David Owen ©ITG

Today (May 31) marks the 50th anniversary of the start of the most thrilling sports competition of my lifetime - the 1970 FIFA World Cup.

This is not an especially controversial, or original, opinion. Yet I know that I hold it in part because of when I was born: I was 10, the perfect age to be captivated by all that top-class sport has to offer. Mexico 1970 was new - since I could remember little of England 1966 - it was colourful; it was exotic; and, like Christmas, the build-up - with its endless speculation about how Mexico City’s high altitude, at not far off one and a half miles above sea level, might affect the football - had been interminable.

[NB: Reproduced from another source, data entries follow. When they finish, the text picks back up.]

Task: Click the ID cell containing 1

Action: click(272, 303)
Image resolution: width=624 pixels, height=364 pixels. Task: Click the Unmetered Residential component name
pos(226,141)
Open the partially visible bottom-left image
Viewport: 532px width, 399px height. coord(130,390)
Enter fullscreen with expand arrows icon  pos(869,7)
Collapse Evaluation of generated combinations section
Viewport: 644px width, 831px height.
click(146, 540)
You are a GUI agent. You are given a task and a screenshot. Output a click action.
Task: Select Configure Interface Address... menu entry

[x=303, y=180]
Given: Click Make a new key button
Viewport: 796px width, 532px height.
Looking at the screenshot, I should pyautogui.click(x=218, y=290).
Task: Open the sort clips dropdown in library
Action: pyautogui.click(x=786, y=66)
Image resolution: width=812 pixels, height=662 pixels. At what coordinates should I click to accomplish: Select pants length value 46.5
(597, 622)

When it finally arrived, I was ready to burst.  

Add to this the plain fact that I could scarcely remember a time when England had not been world champions of this, then my most beloved of sports. I could barely wait to take in every last pip and squeak of the process that would culminate, inevitably, with this status being confirmed. In hindsight, I suppose I was envious of those old enough to have experienced the previous World Cup in all its glory. 

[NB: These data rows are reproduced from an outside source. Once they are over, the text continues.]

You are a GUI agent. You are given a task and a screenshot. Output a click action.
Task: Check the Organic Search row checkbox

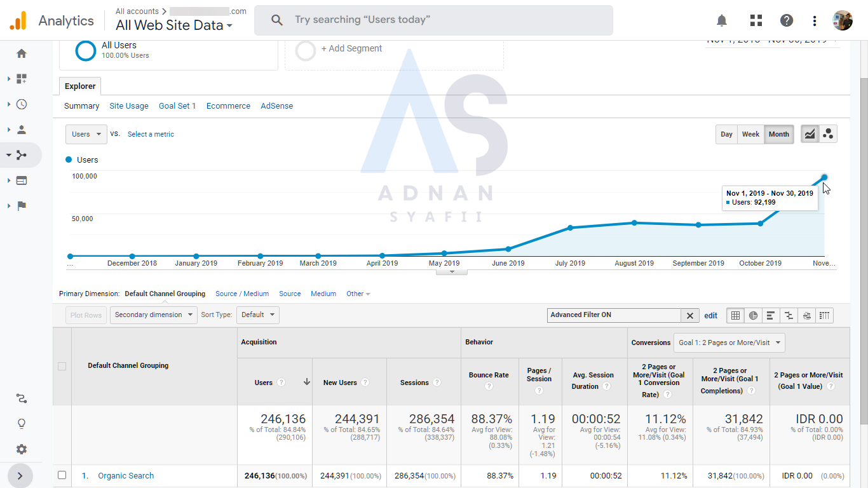pyautogui.click(x=62, y=475)
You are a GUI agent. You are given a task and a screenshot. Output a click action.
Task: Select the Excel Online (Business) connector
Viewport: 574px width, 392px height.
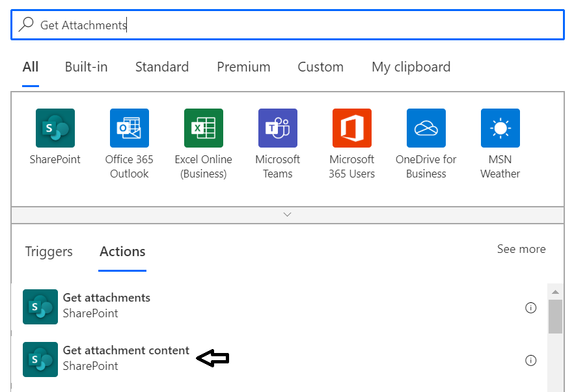203,127

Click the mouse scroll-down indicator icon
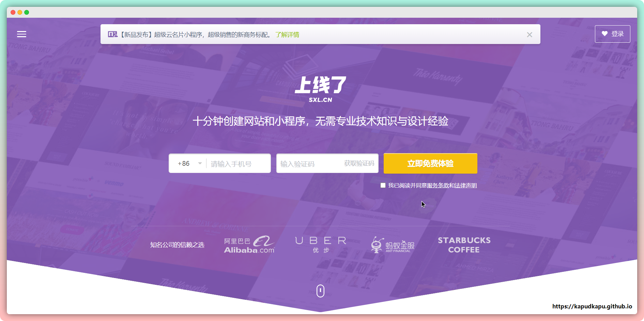pos(320,291)
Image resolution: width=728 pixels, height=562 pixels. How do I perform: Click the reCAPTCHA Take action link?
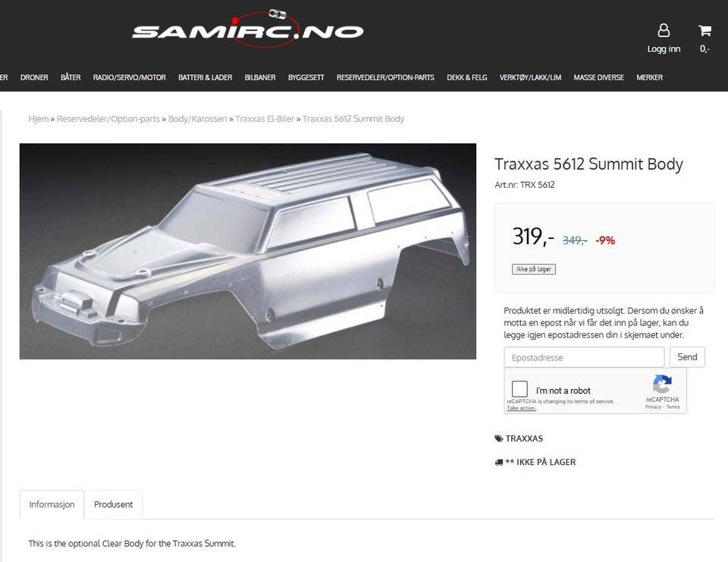coord(522,408)
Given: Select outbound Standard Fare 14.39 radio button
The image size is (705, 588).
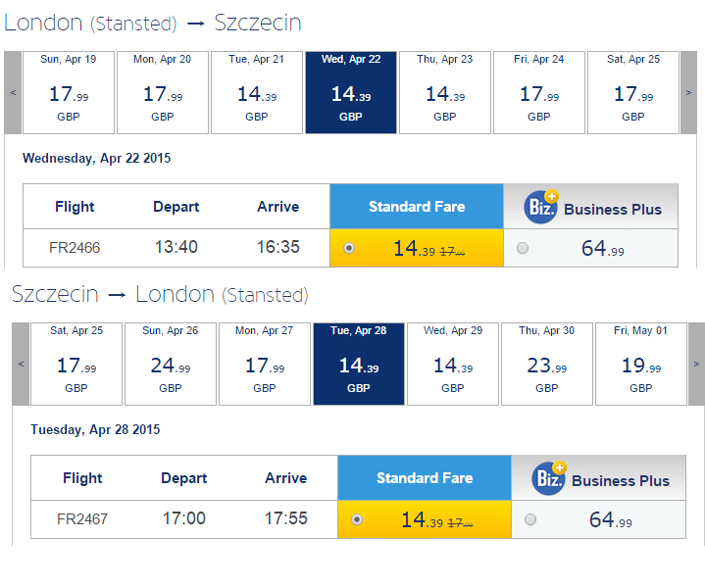Looking at the screenshot, I should tap(349, 248).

There was a sports shop just up the road from our house that, as well as equipment, stocked a few books on an out-of-the-way shelf. I still vividly remember, a week or two before the big kick-off, going in there with the new husband of my step-grandmother, who was visiting us, and becoming enthralled with a shiny book with a canary-yellow cover. It was pricey - 12/6d (£0.63/$0.76/€0.70), or so I believe - so I was overjoyed when my new relative said he would buy it for me. The book was famous BBC commentator David Coleman’s World Cup ’70 Preview. I still have it. 

David Coleman's book in all its glory ©David Owen
David Coleman's book in all its glory ©David Owen

There is, of course, more to Mexico 1970’s stature as a seriously great sports tournament than my impressionable age.

One of my favourite cricket-writers, Jon Hotten, referred in a recent piece to something called "the availability heuristic". This, Hotten explained, held that "human judgement usually relies on the most easily recalled piece of information". In other words, "the players of the past get hazy, distilled down to one or two reducible facets".

Well, it is not just players; it applies to tournaments as well. Viewed in these terms,  the availability heuristic of the 1970 World Cup is that Carlos Alberto goal, which actually occurred just four minutes before the whole event’s conclusion. Okay, if you are English, you can probably also throw in that Gordon Banks save as well. 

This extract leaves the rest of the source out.